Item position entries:
┏━━
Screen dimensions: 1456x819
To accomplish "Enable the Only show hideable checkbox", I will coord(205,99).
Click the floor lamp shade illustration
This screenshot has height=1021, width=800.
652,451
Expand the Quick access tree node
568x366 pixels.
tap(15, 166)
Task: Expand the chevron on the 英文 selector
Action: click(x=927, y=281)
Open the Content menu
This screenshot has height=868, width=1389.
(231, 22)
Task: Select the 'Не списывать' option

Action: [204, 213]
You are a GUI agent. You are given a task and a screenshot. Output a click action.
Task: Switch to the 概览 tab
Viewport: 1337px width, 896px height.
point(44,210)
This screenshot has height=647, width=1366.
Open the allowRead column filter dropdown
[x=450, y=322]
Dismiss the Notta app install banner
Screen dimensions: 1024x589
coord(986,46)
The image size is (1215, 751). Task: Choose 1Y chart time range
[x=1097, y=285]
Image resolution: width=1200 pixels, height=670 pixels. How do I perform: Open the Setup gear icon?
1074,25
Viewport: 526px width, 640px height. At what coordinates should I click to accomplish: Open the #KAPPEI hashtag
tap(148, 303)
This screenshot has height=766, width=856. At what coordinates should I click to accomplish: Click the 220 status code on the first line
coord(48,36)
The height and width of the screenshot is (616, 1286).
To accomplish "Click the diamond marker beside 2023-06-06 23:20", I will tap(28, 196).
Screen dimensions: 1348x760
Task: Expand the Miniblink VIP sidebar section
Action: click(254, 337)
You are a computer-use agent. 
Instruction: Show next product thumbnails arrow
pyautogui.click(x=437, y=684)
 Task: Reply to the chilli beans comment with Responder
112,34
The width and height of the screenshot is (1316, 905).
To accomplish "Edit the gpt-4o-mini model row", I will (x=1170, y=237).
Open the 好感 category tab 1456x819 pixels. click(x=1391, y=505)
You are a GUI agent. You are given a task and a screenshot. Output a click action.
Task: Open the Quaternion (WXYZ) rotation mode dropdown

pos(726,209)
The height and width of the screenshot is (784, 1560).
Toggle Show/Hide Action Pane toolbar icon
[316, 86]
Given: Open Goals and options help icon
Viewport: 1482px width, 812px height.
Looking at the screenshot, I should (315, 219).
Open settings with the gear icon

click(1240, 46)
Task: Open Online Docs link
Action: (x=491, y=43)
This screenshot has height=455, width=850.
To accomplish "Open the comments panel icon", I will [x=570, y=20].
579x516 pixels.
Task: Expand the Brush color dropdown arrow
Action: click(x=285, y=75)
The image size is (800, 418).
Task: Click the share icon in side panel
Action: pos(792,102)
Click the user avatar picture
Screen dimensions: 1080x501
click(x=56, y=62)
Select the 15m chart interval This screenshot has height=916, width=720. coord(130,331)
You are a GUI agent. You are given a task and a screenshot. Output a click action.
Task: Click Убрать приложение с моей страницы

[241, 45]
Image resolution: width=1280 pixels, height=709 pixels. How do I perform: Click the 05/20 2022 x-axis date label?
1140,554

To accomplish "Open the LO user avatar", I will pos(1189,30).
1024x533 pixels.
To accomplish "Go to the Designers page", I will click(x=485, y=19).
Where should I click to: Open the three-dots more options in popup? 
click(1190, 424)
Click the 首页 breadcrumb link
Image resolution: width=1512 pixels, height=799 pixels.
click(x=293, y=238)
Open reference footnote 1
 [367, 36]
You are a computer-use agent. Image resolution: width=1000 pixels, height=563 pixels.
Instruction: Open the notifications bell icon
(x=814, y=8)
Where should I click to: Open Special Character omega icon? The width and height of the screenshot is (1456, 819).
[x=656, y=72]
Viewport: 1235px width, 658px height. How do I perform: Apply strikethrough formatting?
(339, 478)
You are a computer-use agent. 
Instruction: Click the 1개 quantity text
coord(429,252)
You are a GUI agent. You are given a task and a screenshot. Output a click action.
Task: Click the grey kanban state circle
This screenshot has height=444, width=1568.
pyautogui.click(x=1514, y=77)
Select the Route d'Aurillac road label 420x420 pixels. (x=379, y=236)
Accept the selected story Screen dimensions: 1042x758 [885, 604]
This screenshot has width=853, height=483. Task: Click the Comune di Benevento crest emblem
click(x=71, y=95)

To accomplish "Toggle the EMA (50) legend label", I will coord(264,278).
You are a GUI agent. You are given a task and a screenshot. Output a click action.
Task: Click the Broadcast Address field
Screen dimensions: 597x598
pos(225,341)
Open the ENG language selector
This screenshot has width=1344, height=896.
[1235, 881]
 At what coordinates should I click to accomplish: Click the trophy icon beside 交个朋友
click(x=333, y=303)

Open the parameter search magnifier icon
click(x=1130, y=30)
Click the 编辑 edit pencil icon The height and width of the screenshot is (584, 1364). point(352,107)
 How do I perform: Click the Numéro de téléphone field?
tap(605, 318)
┗━━
SHORT TASK:
Update the listing above by replacing "GUI agent" with "interface assistant" everywhere and keeping every other line the same.

EXERCISE OUTPUT:
Screen dimensions: 1456x819
To accomplish "Enable the Only show hideable checkbox", I will coord(205,99).
Click the floor lamp shade illustration
This screenshot has height=1021, width=800.
652,451
Expand the Quick access tree node
568x366 pixels.
tap(15, 166)
Task: Expand the chevron on the 英文 selector
Action: click(x=927, y=281)
Open the Content menu
This screenshot has height=868, width=1389.
(231, 22)
Task: Select the 'Не списывать' option

Action: [204, 213]
You are a interface assistant. You are given a task and a screenshot. Output a click action.
Task: Switch to the 概览 tab
Viewport: 1337px width, 896px height.
point(44,210)
This screenshot has height=647, width=1366.
Open the allowRead column filter dropdown
[x=450, y=322]
Dismiss the Notta app install banner
Screen dimensions: 1024x589
coord(986,46)
The image size is (1215, 751). Task: Choose 1Y chart time range
[x=1097, y=285]
Image resolution: width=1200 pixels, height=670 pixels. How do I perform: Open the Setup gear icon?
1074,25
Viewport: 526px width, 640px height. At what coordinates should I click to accomplish: Open the #KAPPEI hashtag
tap(148, 303)
This screenshot has height=766, width=856. At what coordinates should I click to accomplish: Click the 220 status code on the first line
coord(48,36)
The height and width of the screenshot is (616, 1286).
To accomplish "Click the diamond marker beside 2023-06-06 23:20", I will tap(28, 196).
Screen dimensions: 1348x760
Task: Expand the Miniblink VIP sidebar section
Action: click(254, 337)
You are a computer-use agent. 
Instruction: Show next product thumbnails arrow
pyautogui.click(x=437, y=684)
 Task: Reply to the chilli beans comment with Responder
112,34
The width and height of the screenshot is (1316, 905).
To accomplish "Edit the gpt-4o-mini model row", I will (x=1170, y=237).
Open the 好感 category tab 1456x819 pixels. click(x=1391, y=505)
You are a interface assistant. You are given a task and a screenshot. Output a click action.
Task: Open the Quaternion (WXYZ) rotation mode dropdown

pos(726,209)
The height and width of the screenshot is (784, 1560).
Toggle Show/Hide Action Pane toolbar icon
[316, 86]
Given: Open Goals and options help icon
Viewport: 1482px width, 812px height.
Looking at the screenshot, I should (315, 219).
Open settings with the gear icon

click(1240, 46)
Task: Open Online Docs link
Action: (x=491, y=43)
This screenshot has height=455, width=850.
To accomplish "Open the comments panel icon", I will [x=570, y=20].
579x516 pixels.
Task: Expand the Brush color dropdown arrow
Action: click(x=285, y=75)
The image size is (800, 418).
Task: Click the share icon in side panel
Action: pos(792,102)
Click the user avatar picture
Screen dimensions: 1080x501
click(x=56, y=62)
Select the 15m chart interval This screenshot has height=916, width=720. coord(130,331)
You are a interface assistant. You are given a task and a screenshot. Output a click action.
Task: Click Убрать приложение с моей страницы

[241, 45]
Image resolution: width=1280 pixels, height=709 pixels. How do I perform: Click the 05/20 2022 x-axis date label?
1140,554

To accomplish "Open the LO user avatar", I will pos(1189,30).
1024x533 pixels.
To accomplish "Go to the Designers page", I will click(x=485, y=19).
Where should I click to: Open the three-dots more options in popup? 
click(1190, 424)
Click the 首页 breadcrumb link
Image resolution: width=1512 pixels, height=799 pixels.
click(x=293, y=238)
Open reference footnote 1
 [367, 36]
You are a computer-use agent. Image resolution: width=1000 pixels, height=563 pixels.
Instruction: Open the notifications bell icon
(x=814, y=8)
Where should I click to: Open Special Character omega icon? The width and height of the screenshot is (1456, 819).
[x=656, y=72]
Viewport: 1235px width, 658px height. How do I perform: Apply strikethrough formatting?
(339, 478)
You are a computer-use agent. 
Instruction: Click the 1개 quantity text
coord(429,252)
You are a interface assistant. You are given a task and a screenshot. Output a click action.
Task: Click the grey kanban state circle
This screenshot has height=444, width=1568.
pyautogui.click(x=1514, y=77)
Select the Route d'Aurillac road label 420x420 pixels. (x=379, y=236)
Accept the selected story Screen dimensions: 1042x758 [885, 604]
This screenshot has width=853, height=483. Task: Click the Comune di Benevento crest emblem
click(x=71, y=95)

To accomplish "Toggle the EMA (50) legend label", I will coord(264,278).
You are a interface assistant. You are given a task and a screenshot. Output a click action.
Task: Click the Broadcast Address field
Screen dimensions: 597x598
pos(225,341)
Open the ENG language selector
This screenshot has width=1344, height=896.
[1235, 881]
 At what coordinates should I click to accomplish: Click the trophy icon beside 交个朋友
click(x=333, y=303)

Open the parameter search magnifier icon
click(x=1130, y=30)
Click the 编辑 edit pencil icon The height and width of the screenshot is (584, 1364). point(352,107)
 How do I perform: Click the Numéro de téléphone field?
tap(605, 318)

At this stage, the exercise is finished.